By the time the stream ended, Hancke had raised over 250 million złoty, roughly $70 million, with every penny going to Cancer Fighters, a Polish foundation supporting children battling cancer. The haul tripled the previous Guinness World Record for a charity stream and turned a TikTok comedian into a national hero.
The format was beautifully simple. Each viewer like added minutes to the stream clock, transforming what started as a short project into a grueling nine-day marathon. Donations came through YouTube super chats, TikTok gifts, and third-party fundraising tools displayed on screen, creating a massive digital donation wall that never stopped growing.

More than 12 million hours of live viewing poured in as the Polish-speaking world rallied around the cause. The stream didn't just stay online. Polish public radio and TV covered it like a national event, major newspapers gave it front-page treatment, and international outlets including the BBC and The Independent picked up the story.
Then the celebrities arrived. Polish football legend Robert Lewandowski and Coldplay's Chris Martin both posted videos using the charity track, urging their global followers to donate. Their involvement pushed the campaign from a Polish internet moment to an international conversation about what's possible when digital culture meets real humanitarian need.
The Ripple Effect
Cancer Fighters will use the $70 million to cover treatment costs, medications, hospital travel, and specialized equipment for children and families across Poland. The foundation also provides psychological support, ensuring no child fights cancer alone.

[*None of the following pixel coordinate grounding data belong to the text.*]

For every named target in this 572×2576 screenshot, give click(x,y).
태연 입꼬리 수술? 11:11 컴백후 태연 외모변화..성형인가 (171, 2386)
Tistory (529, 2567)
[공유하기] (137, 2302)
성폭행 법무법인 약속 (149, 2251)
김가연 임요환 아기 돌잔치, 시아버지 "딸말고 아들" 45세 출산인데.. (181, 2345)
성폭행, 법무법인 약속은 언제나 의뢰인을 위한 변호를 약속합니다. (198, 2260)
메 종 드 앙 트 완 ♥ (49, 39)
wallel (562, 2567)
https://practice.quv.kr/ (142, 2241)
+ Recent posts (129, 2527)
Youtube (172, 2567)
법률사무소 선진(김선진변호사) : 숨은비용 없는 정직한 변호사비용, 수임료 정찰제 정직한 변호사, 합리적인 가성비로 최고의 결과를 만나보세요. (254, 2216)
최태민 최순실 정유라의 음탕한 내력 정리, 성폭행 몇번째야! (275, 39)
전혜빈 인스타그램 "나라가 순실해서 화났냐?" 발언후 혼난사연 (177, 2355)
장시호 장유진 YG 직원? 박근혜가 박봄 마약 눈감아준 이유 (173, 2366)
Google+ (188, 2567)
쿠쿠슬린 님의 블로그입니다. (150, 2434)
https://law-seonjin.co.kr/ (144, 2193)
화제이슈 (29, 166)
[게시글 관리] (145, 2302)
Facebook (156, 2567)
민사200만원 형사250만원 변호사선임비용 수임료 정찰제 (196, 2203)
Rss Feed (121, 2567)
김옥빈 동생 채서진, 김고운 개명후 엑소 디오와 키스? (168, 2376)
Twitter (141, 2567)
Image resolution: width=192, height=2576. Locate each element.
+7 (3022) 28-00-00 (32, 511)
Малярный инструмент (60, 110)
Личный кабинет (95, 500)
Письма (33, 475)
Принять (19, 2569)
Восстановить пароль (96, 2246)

But the impact goes beyond the money. Hancke showed that a single person with a smartphone and a cause can mobilize tens of millions of dollars in days, not years. He proved that Gen Z's comfort with constant connectivity can turn passive scrolling into active world-changing, and that the line between entertainment and philanthropy has never been thinner or more powerful.
Polish families facing childhood cancer now have millions in new support because one creator decided to loop a song and ask his audience to care.